Правые сразу возненавидели Директорию. Правым гимн «Боже, царя храни», хоть на любой манер, а все благозвучнее чужестранного «Интернационала» — ну сравнения нет! Левых тоже не порадовало образование Директории, особенно свободолюбивые остатки Комуча. Эти остатки все пытались предотвратить сползание Директории на кадетско-монархические позиции, за что и заплатили в самом скором будущем своими головами — ценность, разумеется, не ахти какая, ежели мерить мир нашими «женевскими» мерками. И действительно: не человек важен и не люди, а движение, общее движение к светлому завтра.
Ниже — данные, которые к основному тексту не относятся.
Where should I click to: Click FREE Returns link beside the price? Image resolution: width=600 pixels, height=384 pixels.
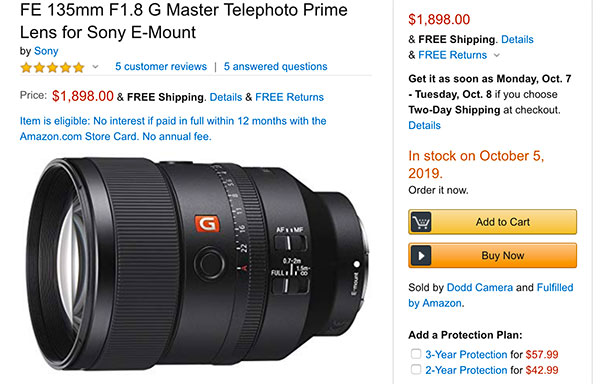[x=289, y=97]
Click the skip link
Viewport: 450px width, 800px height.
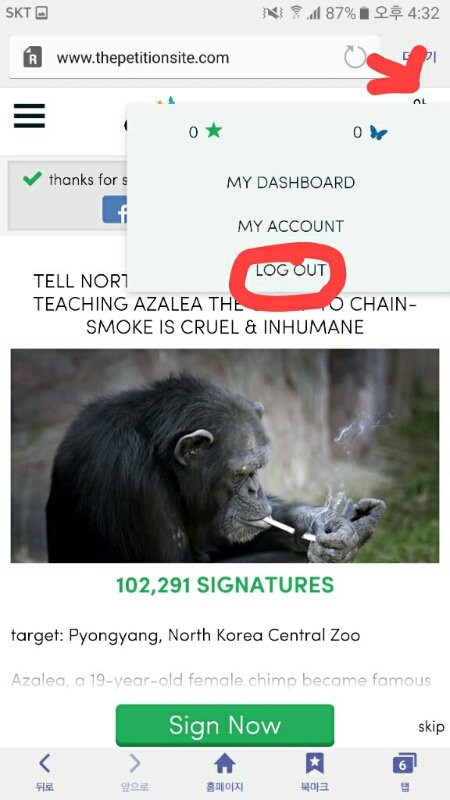point(431,727)
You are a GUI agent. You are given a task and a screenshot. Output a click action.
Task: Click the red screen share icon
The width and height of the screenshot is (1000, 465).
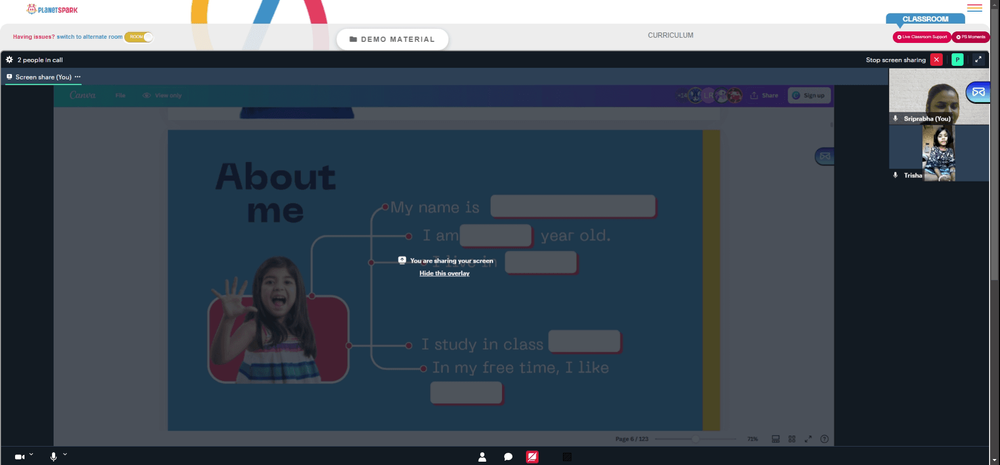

Рабочим органом Директории стал Совет Министров, председателем его — милейший и обходительнейший Петр Васильевич Вологодский: и в Государственной думе четвертого созыва заседал, и при Сибирской областной думе правил, и при Директории — тоже, и даже при Колчаке. Ну связывай этого юриста в узел, а ему хоть бы что; пожалуй, только спросит, какой гимн удобнее исполнять. И Авксентьева скоро Колчак вышлет под караулом из России, и самого Колчака пристрелят, и Болдырев наладится слать из рабоче-крестьянской тюрьмы прошения о помиловании во ВЦИК, а Петр Васильевич знай будет варить себе кофе не то в Шанхае, не то в Тяньцзине. Надо же перед работой взбодриться. Сумел он не только улизнуть из мясорубки последних месяцев правления Колчака, но и вывез кое-какой багаж (так, мелочь) и устроился вполне благополучно в приличном банке; и даже весь остаток дней выверял к печати пространнейший дневник — сундук с диссертациями для историков.

На пост военного и морского министра дал согласие вице-адмирал Колчак, став таким образом подчиненным генерал-лейтенанта Болдырева.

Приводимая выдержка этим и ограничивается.